Boards must ensure that agentic AI implementations are value-driven and strategically aligned.

• Avoiding the pilot graveyard: Many firms remain overwhelmed by the number of proof-of-concepts. Clear go/no-go criteria and exit thresholds that include robust risk and control metrics are required to move into production. 

• Reinventing, not just improving: Success does not simply mean layering AI onto existing processes; operating models can now be designed around agentic capabilities.

3. Technology: Building for the future

A responsible AI strategy requires a secure, scalable and cost-effective infrastructure. 

• Model diversity: Firms can choose between proprietary models from big technology firms, tailored solutions from startups or open-source alternatives. Cost, security and vendor dependency are likely to be the main priorities. Given the pace of change, access to the latest model versions is also critical.
• Hardware and supply chain: Agentic AI depends on specialized compute.
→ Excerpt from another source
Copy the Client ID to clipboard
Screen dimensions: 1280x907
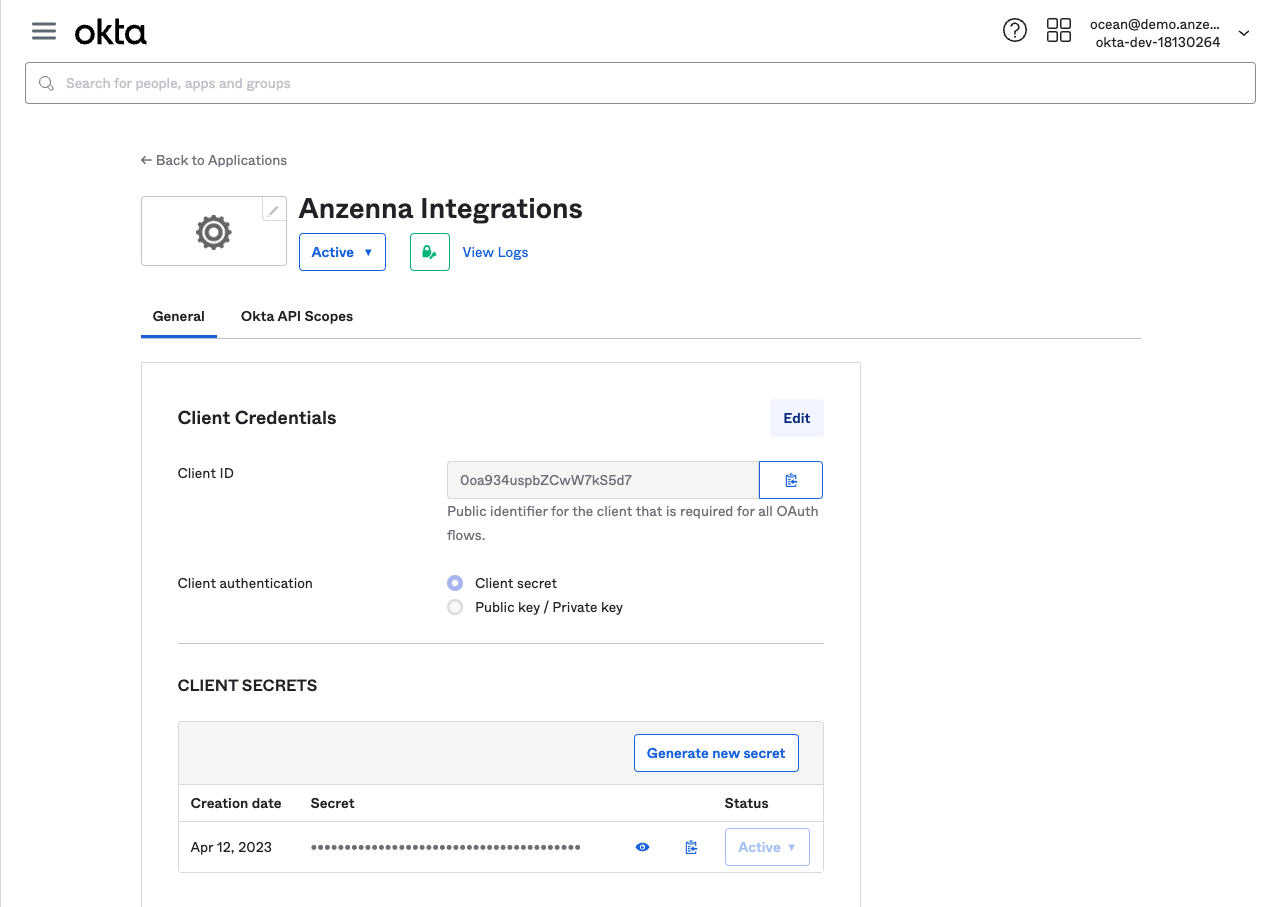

Boards must oversee procurement strategies, manage capital intensity and mitigate supply chain risks, focusing on AI sovereignty concerns.
• Token costs: As model usage scales, token consumption becomes a material cost driver, particularly in multi-agent workflows where models continuously interact. Firms should monitor usage at a workflow level, optimize model and prompt design, and set clear benchmarks to ensure spend remains aligned with business outcomes.
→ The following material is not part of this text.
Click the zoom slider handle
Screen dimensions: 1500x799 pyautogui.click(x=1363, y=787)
4. Data: Deriving value from the unstructured

Data remains the key differentiator. With agentic AI, the emphasis shifts to managing complex, unstructured data such as audio, video and text.

• Quality and traceability: "Garbage in, garbage out" still applies, but in agentic systems poor inputs can scale quickly across workflows. Firms should treat input quality as a control, with basic checks on data, guardrails on prompts and clear tracking of prompts, data and model versions to ensure output can be trusted and traced over time.
• Handling sensitive information: Firms must scrutinize how models process personal and sensitive data. As AI systems increasingly interact with external agents, privacy and third-party risks intensify. 
• Single points of failure: Models trained on proprietary data can become concentrated repositories of an organization's know-how. Firms must plan for risks such as model theft or cyber compromise.

5. Governance: Creating fit-for-purpose frameworks

Governance must be proactive and embedded within the organization, aligning AI oversight with broader frameworks for operational resilience, third-party risk and cybersecurity.

• Enterprise integration and board oversight: AI governance cannot operate in isolation. Boards must ensure it is integrated into existing risk disciplines, including operational resilience, third-party risk management and cyber security, with clear accountability at senior management level.
•  Model inventory: Firms cannot govern what they cannot identify. A comprehensive inventory of all models, including third-party tools, is essential and should align with existing enterprise risk and technology inventories. Prompt repositories and logs will be critical for monitoring. 
• Risk guardrails: Organizations must define and manage risks such as bias and reputational exposure within enterprise risk frameworks, ensuring consistency with broader governance standards.
• Regulatory alignment: With frameworks such as the EU AI Act taking effect, firms must ensure compliance across jurisdictions. Non-compliance carries material financial and reputational consequences. For example, under the EU AI Act, non-compliance can result in a fine of up to €35 million or 7% of a firm’s annual turnover. 

Successful implementation of Agentic AI will not come from adopting the latest tools alone, but from executing a balanced approach that combines innovation with disciplined risk management. Boards and senior executives have a central role in embedding effective AI governance across the organisation.